You have to take that on a country by country basis.
The most screwed over nation right now is Yemen, both because of the civil strife, and their idiotically high addiction to a drug-crop that absorbs something like 40% of their water, when they’re currently in a drought.
I predict that, eventually, the two sides will split up again; the South and North will become their own entities.
Egypt is likely destined to go through a cycle of coups, much like Turkey had for much of the 20th century. It’ll take at least a generation for the up-and-coming generation to shake away the runaway MIC-regime, and build something else, but what that something else will be is hard to say.
The Muslim brotherhood is now a known quantity, and they didn’t get their power in a fair contest, but they are still popular there, and are now building relationships with other camps to antagonize the regime.
Jordan will remain stable I think, as it is one of the few countries to give its people an affluent lifestyle it can maintain. Same to the UAE.
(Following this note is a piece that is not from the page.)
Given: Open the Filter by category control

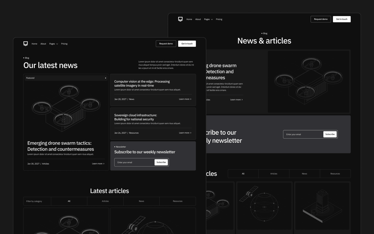Looking at the screenshot, I should click(37, 201).
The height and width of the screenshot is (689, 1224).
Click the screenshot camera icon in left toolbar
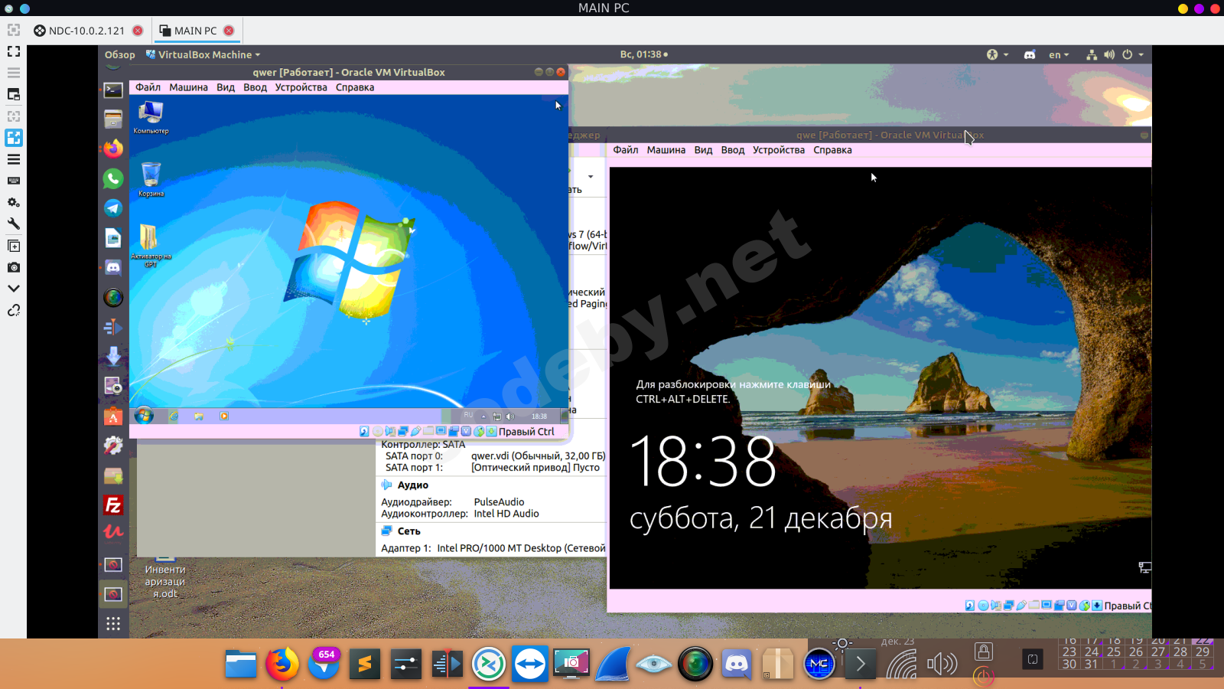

Iraq is doomed de facto, if not de jure, to be split up along sectarian lines. The post-ISIS Government either does not appear to be willing to fix the problems that drove the Sunni Tribes to supporting ISIS, or it is completely inept at doing so.
There may be skirmishes with Kurds along “traditional” lands of theirs.
Oman and Kuwait share the same problem as the Saudis, in that they need to pivot away from oil revenues to sustain themselves. Kuwait is perhaps the most screwed over in this regard, and yet it can’t act unilaterally to fix it, as its King shares power with an opaque legislature system. Coalitions will have to form to want change to occur there, but I’m not sure if that’s happening.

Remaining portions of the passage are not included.